Sungmin takes a step nearer to him. “Are you scared?” he asks quietly, and Siwon slips a finger under his collar, where a fine chain slithers out and lies prettily against his hand, a tiny silver cross gleaming dully in the soft lighting.
“I have faith,” Siwon says steadily, and closes his hand around the cross. His eyes flutter shut and he smiles. “I missed you,” he says softly.
“I missed you,” Sungmin says, and leans forward. He closes his eyes so he doesn’t have to see the flash of light leaving Siwon’s body, but he relishes that the last thing he sees is Siwon tilting towards him for a kiss.
Siwon opens one eye. “Uh,” he says, and Sungmin feels his watch vibrate against his wrist, one minute gone since he brushed a finger across Siwon’s cheekbone.
“What if you,” Sungmin says, eyes still closed, “what if you didn’t have to be dead?” When he opens his eyes Siwon is closer than he expected, and Sungmin can see the outline of his pupils. Sungmin licks his lips and watches them dilate.
“That would be cool, I guess,” Siwon says, blinking.
“Yeah,” Sungmin says, and he can feel a real smile tugging at his lips.
------
Sungmin’s mother dies for the first time in the kitchen, creasing pork dumplings and setting them aside on a sheet of wax paper to steam later. Sungmin doesn’t see her fall because he’s peering into the oven window, watching the tiny bubbles swell in the top crust of peach-strawberry. He has his hands pressed against the glass and he can still smell the peach on them. There are tiny strawberry seeds caught between his teeth. The thump of her body hitting the ground startles him, and he jumps. His fingers leave streaks on the glass, strings of fruit pulp and faint smears of oil from his skin.
“Mom?” he asks hesitantly. She’s lying very still, and there’s dumpling filling spilled in her hand, a slice of green onion curled around her finger like a ring. Sungmin looks down at her for a long time, and the oven beeps behind him, the one minute reminder until the time runs out. He touches the inside of her wrist, just over her vein, and feels her pulse thump once before he jerks away, his stomach dropping the way it does on roller coasters and water slides.
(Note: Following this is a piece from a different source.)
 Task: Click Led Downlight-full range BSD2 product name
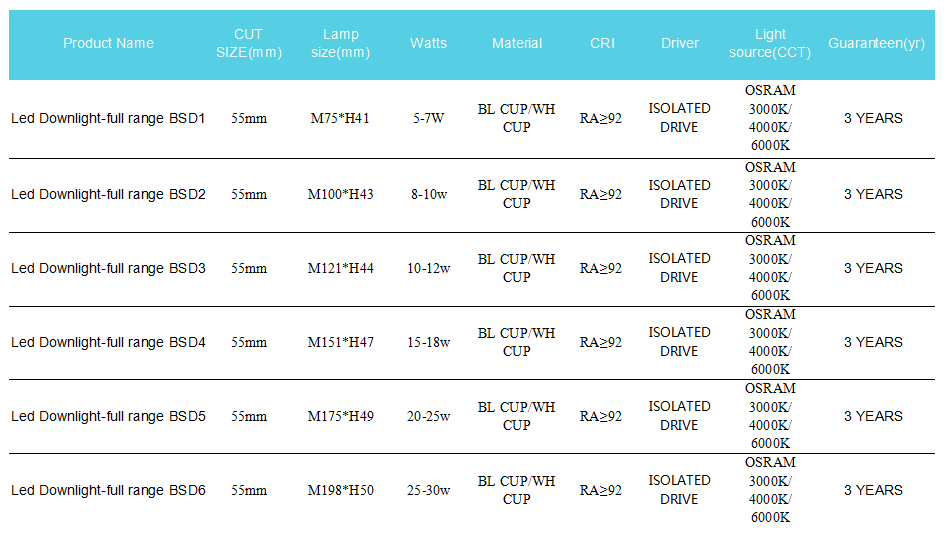108,195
“Oh,” she says, touching her temple with her fingers, “I had the worst headache.” Sungmin looks down at his hand and curls his nails into his palm. He smiles, and his mother moves past him in a wave of air that smells like piecrust and honeysuckle, humming as she turns the water on to boil. The dumplings make tiny sticking noises as she peels them off the wax paper, and the oven timer makes him jump again, his fingers in his mouth as he sucks peach strawberry off them.
Sungmin thinks suddenly of crackling brown grass as the wind rustles through newly grown leaves on suddenly healthy branches, and freezes, eyes wide. There’s silence, and he exhales in relief. His mother slips on the oven mitts and the door creaks the same way it does when Siwon holds it open for Sungmin.
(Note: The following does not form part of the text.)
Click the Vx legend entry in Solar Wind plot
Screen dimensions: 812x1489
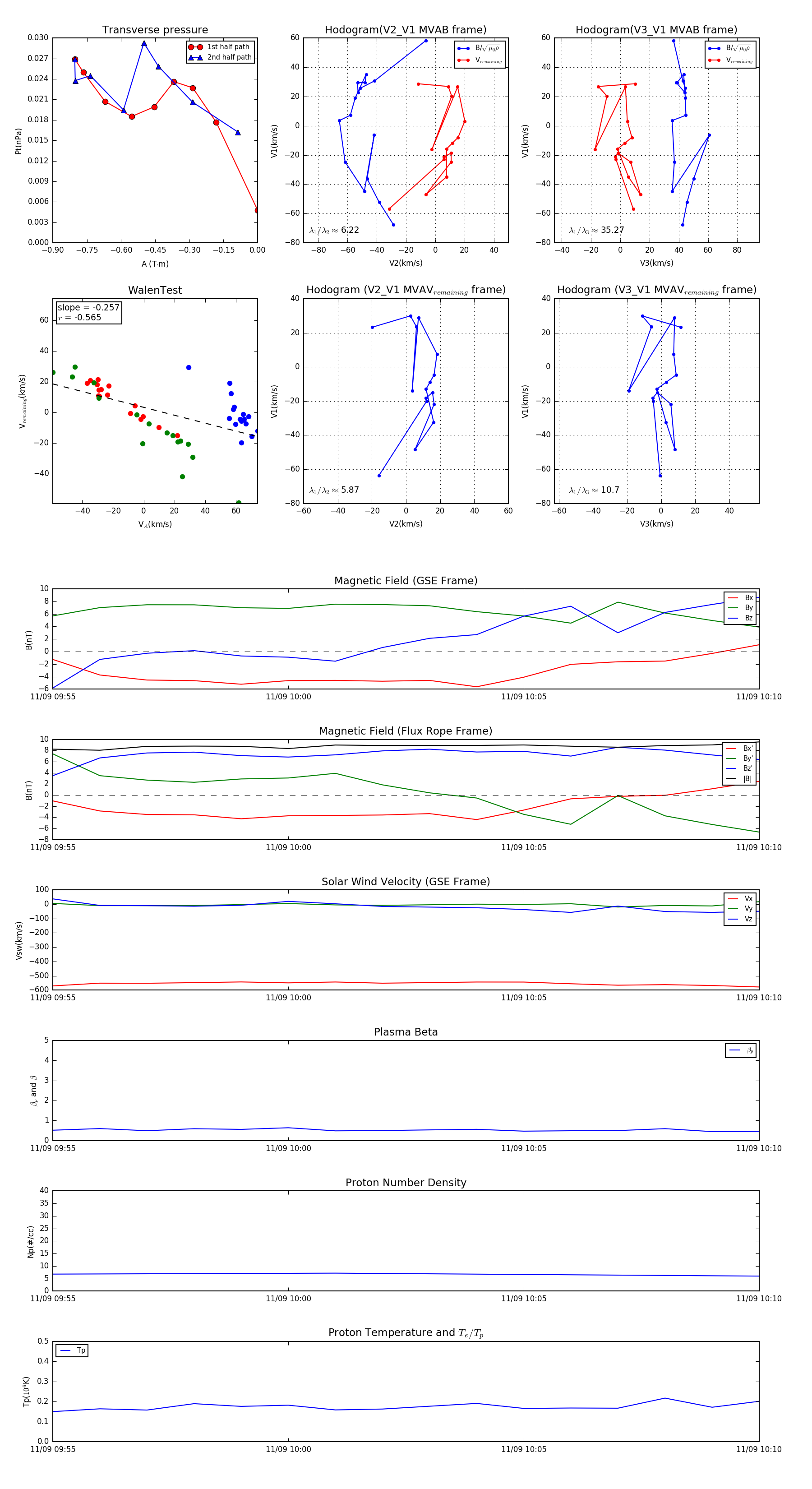coord(740,899)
Next door, Siwon’s mother starts screaming, a long wailing keen of grief and horror.
------
“This is my restaurant,” Sungmin says, leading Siwon to the back.
“I always thought you might be doing this for a living,” Siwon says, and touches the walk-in fridge. Sungmin’s apron is hanging on the hook beside the door, and Siwon tugs on the strings absently. “You were amazing.” Sungmin feels his face heat.
“Do you want to see something cool?” Sungmin asks, and pulls a tray from the fridge. Siwon recoils slightly, because the apples that roll on the tray are spotted, dented, and if he’d pressed a finger against them they would have given to the pressure, soggy and soft. “Watch,” he says, slipping an apple into one gloved hand. He passes his other hand, sans glove, in between Siwon and the apple, brushing his palm against the fruit as it goes by. Siwon jerks comically as the apple twists, filling out, firming, and shining. Sungmin laughs at his face. Siwon takes it from him, cautiously, and laughs suddenly.
“What?” Sungmin asks, frowning. Siwon smiles at him, a real smile, his teeth sinking into his bottom lip.
“I was just thinking about Eve,” Siwon says, and Sungmin heart jumps into his throat.
“Am I the serpent?” he asks lightly, but his knuckles creak on the edge of the countertop.
“No,” Siwon says, suddenly serious. “Sungmin.” Sungmin looks up at him from under his bangs, uncombed and rumpled, one sticking up in an odd cowlick. “You’re blessed,” Siwon says quietly, “I--here.” He pulls something out of his pocket, and smiles a slow sweet smile that makes Sungmin’s toes curl slightly in his shoes. “Hold out your palm,” he says, and Sungmin’s arm comes halfway up before his brain catches on.
“Why,” he says, but stretches out his hand. Siwon dangles something from a finger and then drops it into Sungmin’s palm, the small weight of a silver cross and the tickle of a delicate chain along his lifeline. “No,” he starts, “I can’t--”
“It’s yours,” Siwon says simply, “have faith.” The cross is warm from Siwon’s body, and when Sungmin rolls the chain between his fingers he can feel it cooling in the air. He slips it around his neck and twists his neck awkwardly to look as he fumbles at the clasp.
“Let me--” Siwon says, and reaches for him. Sungmin recoils.
“No!” he says sharply, and Siwon draws back, looking hurt.
“Sorry, I... sorry,” Siwon mutters, and looks down. He’s still wearing the clothes from the funeral home, a crisp cut suit that outlines his shoulders in a way Sungmin really appreciates, and he tugs at the knot of his tie, upset.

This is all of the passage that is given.